Deploying AI agents for repository-scale tasks like bug detection, patch verification, and code review requires overcoming significant technical hurdles. A major hurdle: the need to set up dynamic execution sandboxes for each repository, which are expensive and computationally heavy.
Using large language models (LLM) reasoning instead of executing code to bypass this overhead is growing in popularity, yet it often leads to unsupported inferences and hallucinations.
To improve execution-free reasoning, Meta researchers introduce "semi-formal logic," A structured incentive technique. This method requires the AI agent to fill out a logical certificate by explicitly stating premises, tracing concrete execution paths, and drawing formal conclusions before giving an answer.
The structured format forces the agent to systematically gather evidence and follow function calls before drawing conclusions. This increases the accuracy of the LLM in coding tasks and significantly reduces errors in fault localization and codebase question-answering.
For developers using LLM in code review tasks, semi-formal reasoning enables highly reliable, execution-free semantic code analysis while significantly reducing the infrastructure cost of AI coding systems.
agent code logic
Agentic code reasoning is the ability of an AI agent to navigate files, detect dependencies, and gather context to perform deep semantic analysis on the codebase without running the code. In enterprise AI applications, this capability is essential for automated bug detection, comprehensive code review, and patch validation in complex repositories where relevant context spans multiple files.

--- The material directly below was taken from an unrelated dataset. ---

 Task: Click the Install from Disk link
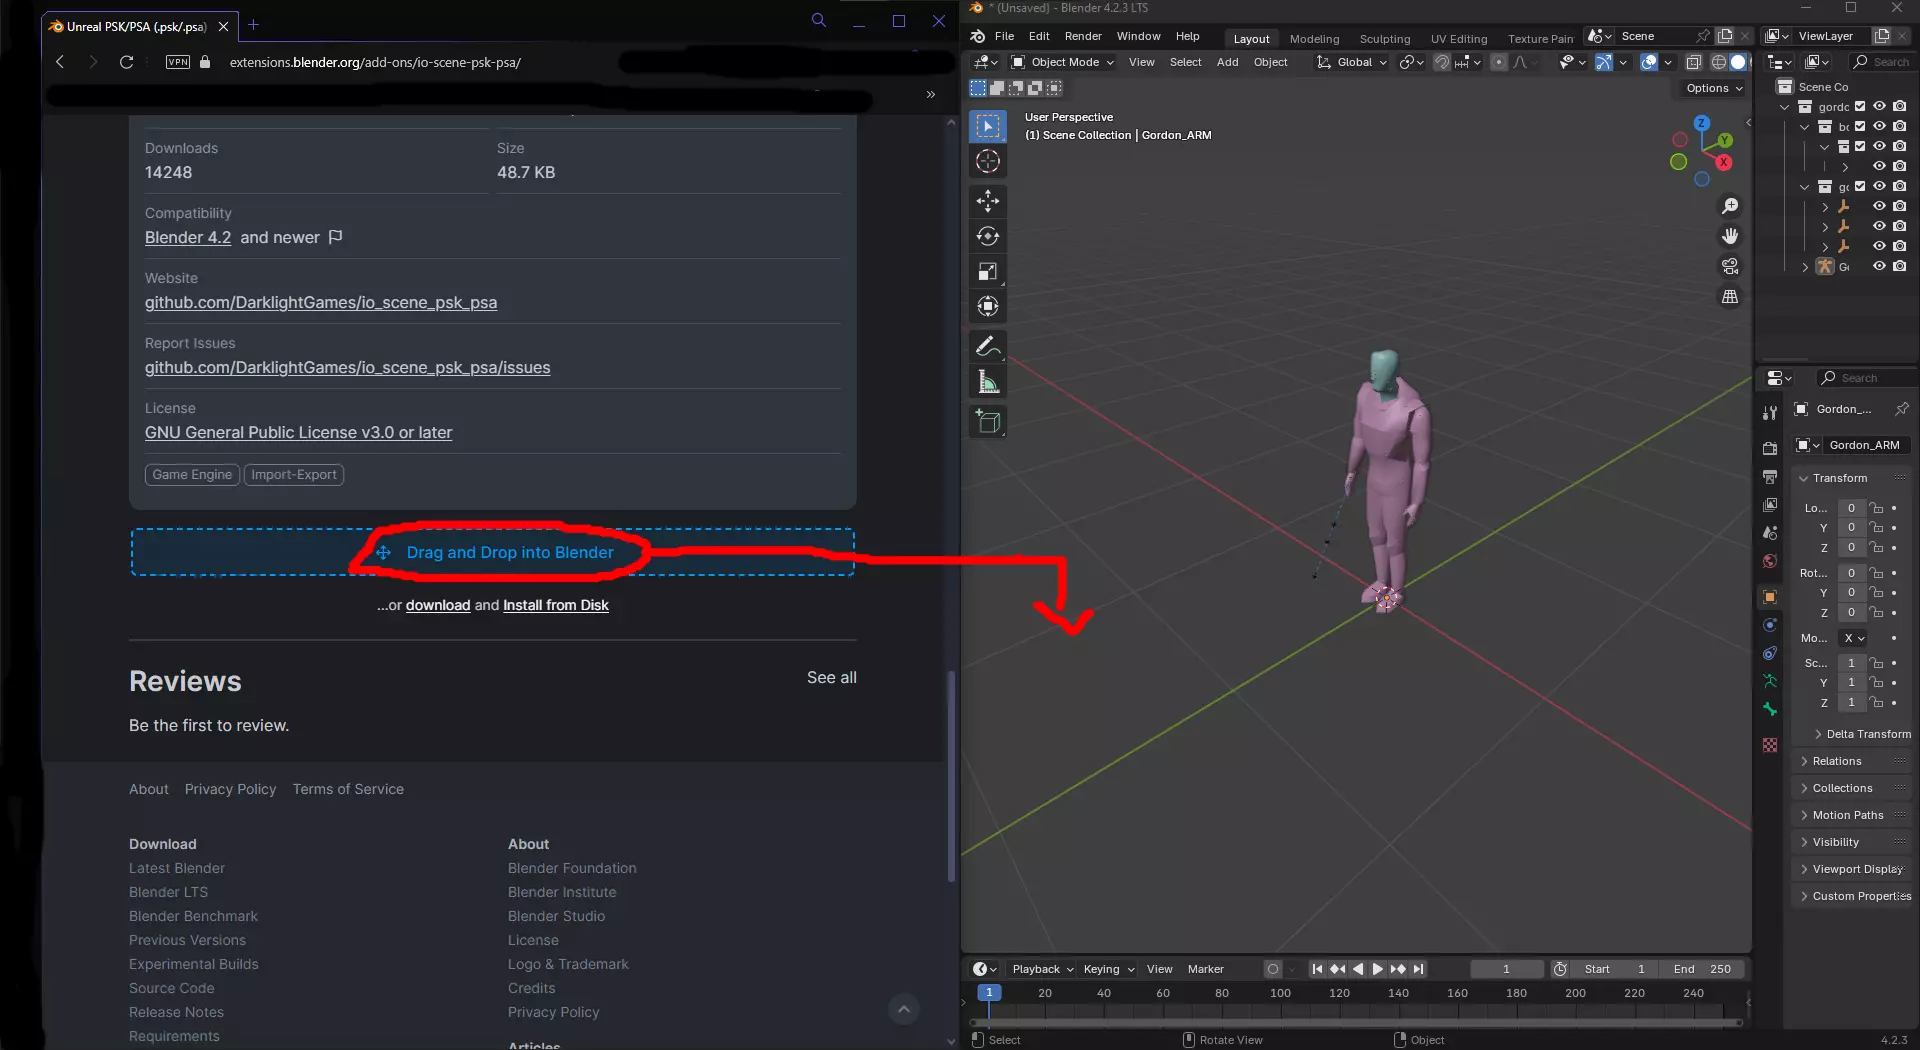point(555,605)
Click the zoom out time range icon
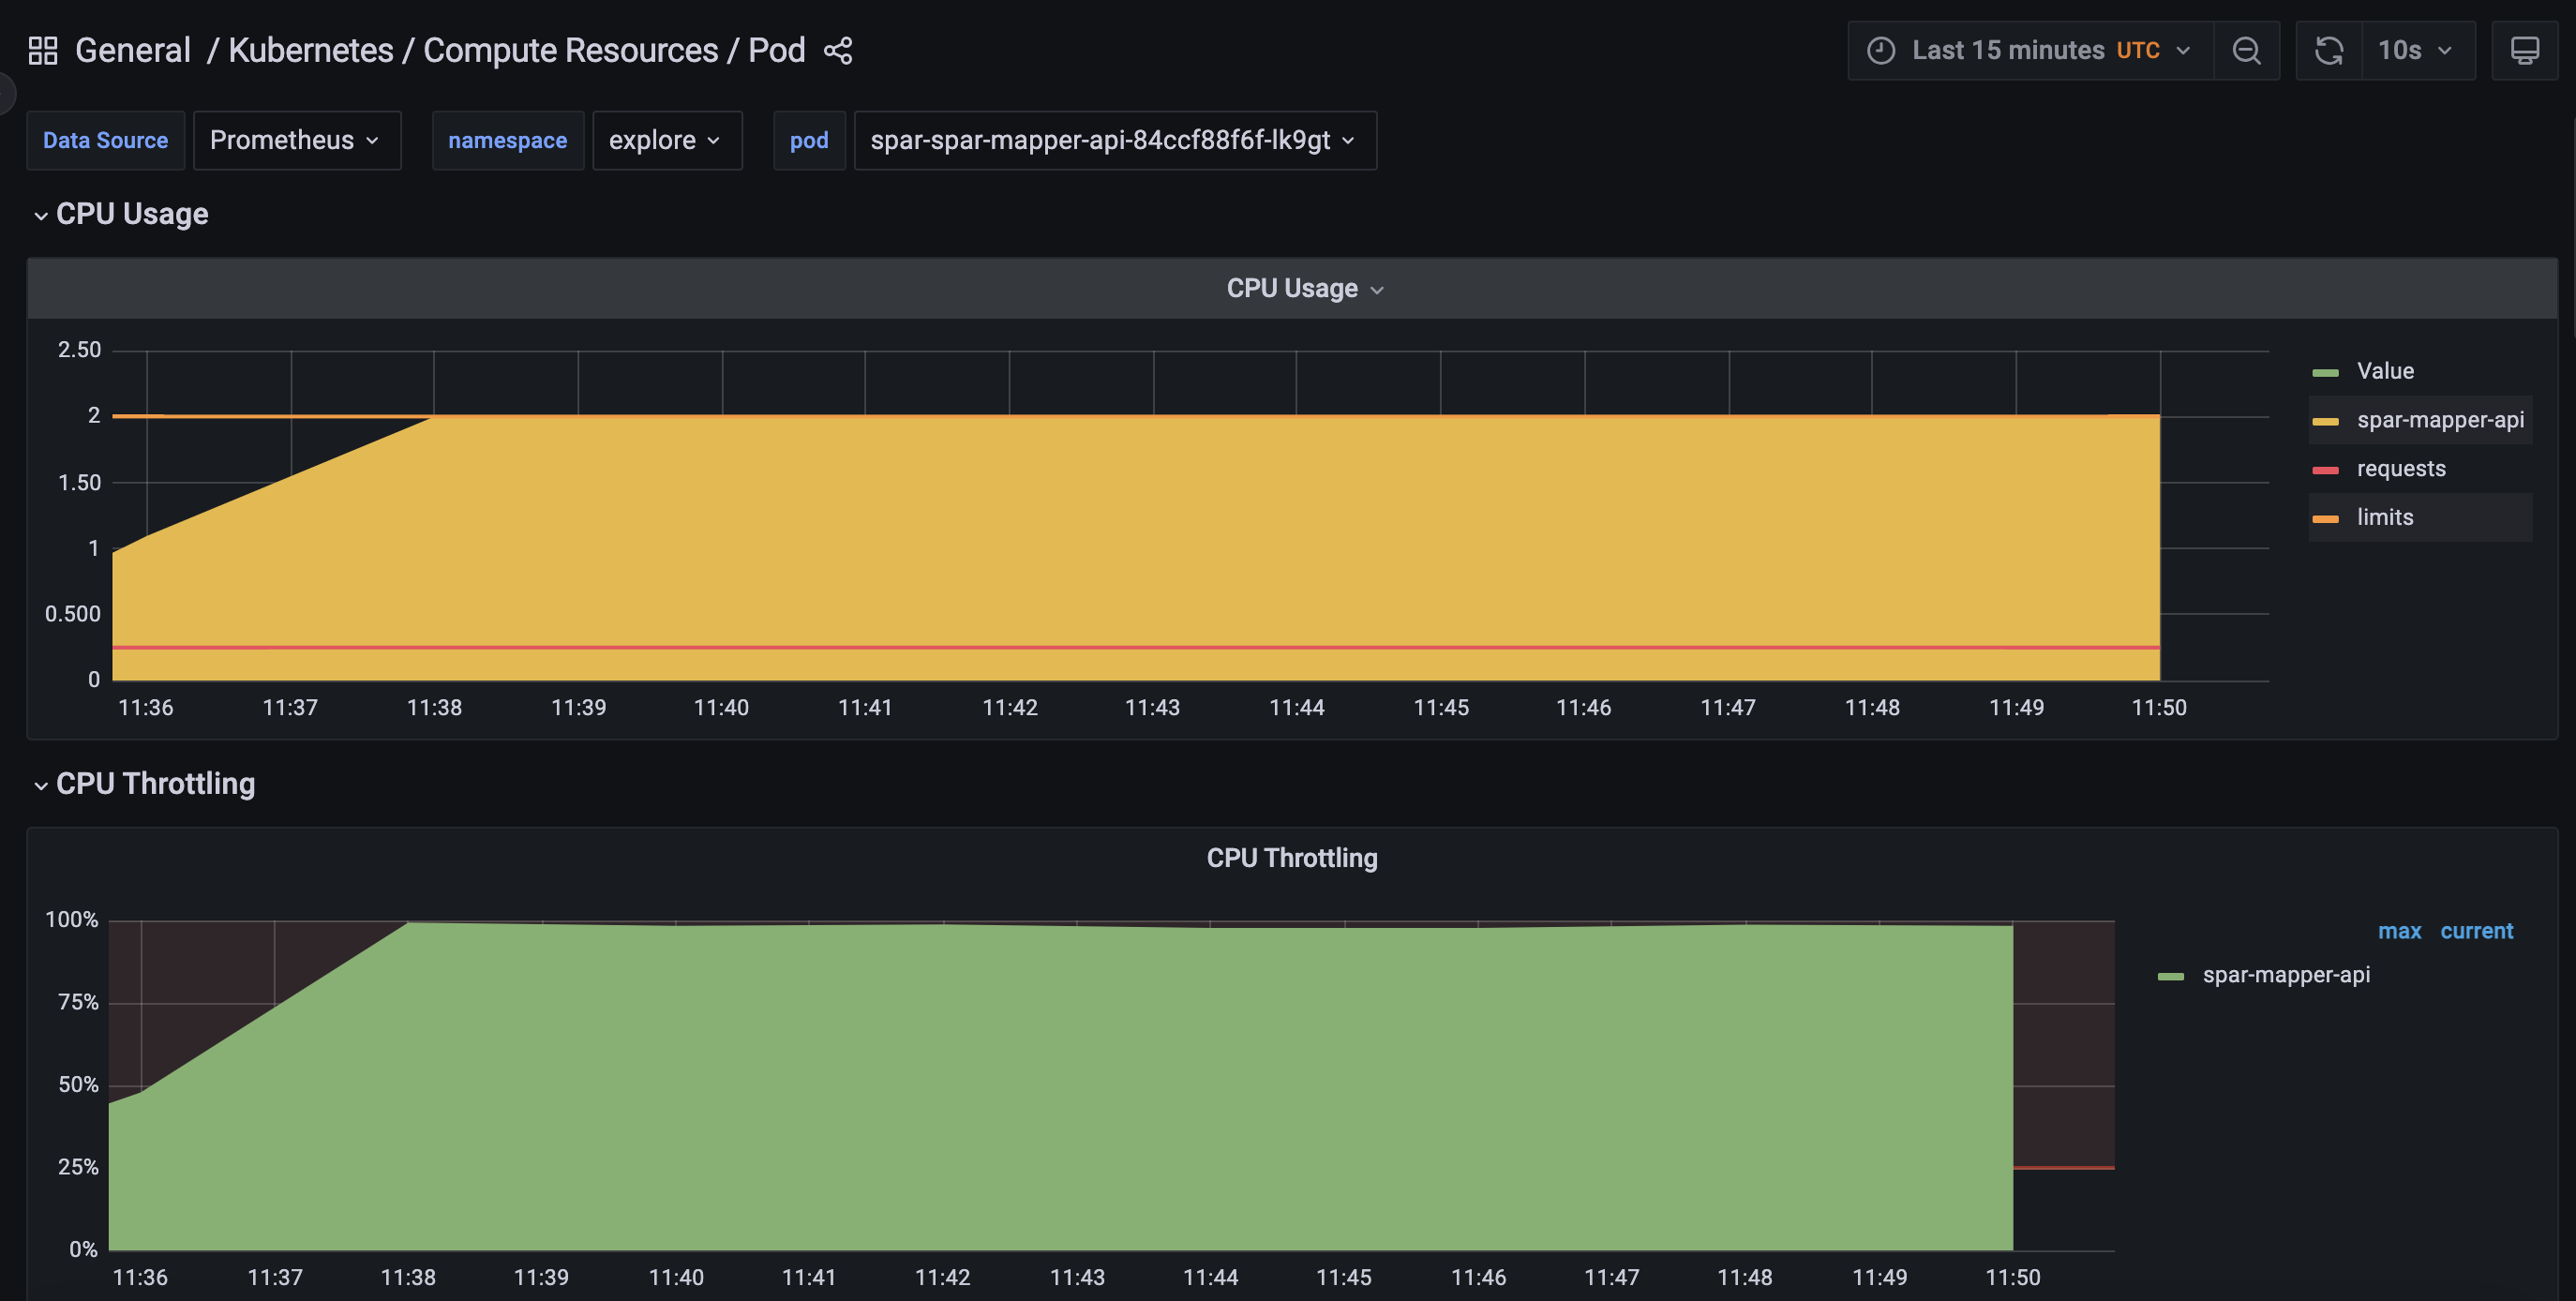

The industry currently tackles execution-free code verification through two primary approaches. The first involves unstructured LLM evaluators that attempt to verify code, either directly or by training specialized LLMs as a reward model to approximate test results. The main drawback is their reliance on unstructured logic, which allows models to make credible claims about code behavior without explicit justification. Without structured constraints, it is difficult to ensure that agents reason thoroughly rather than making inferences based on superficial patterns such as function names.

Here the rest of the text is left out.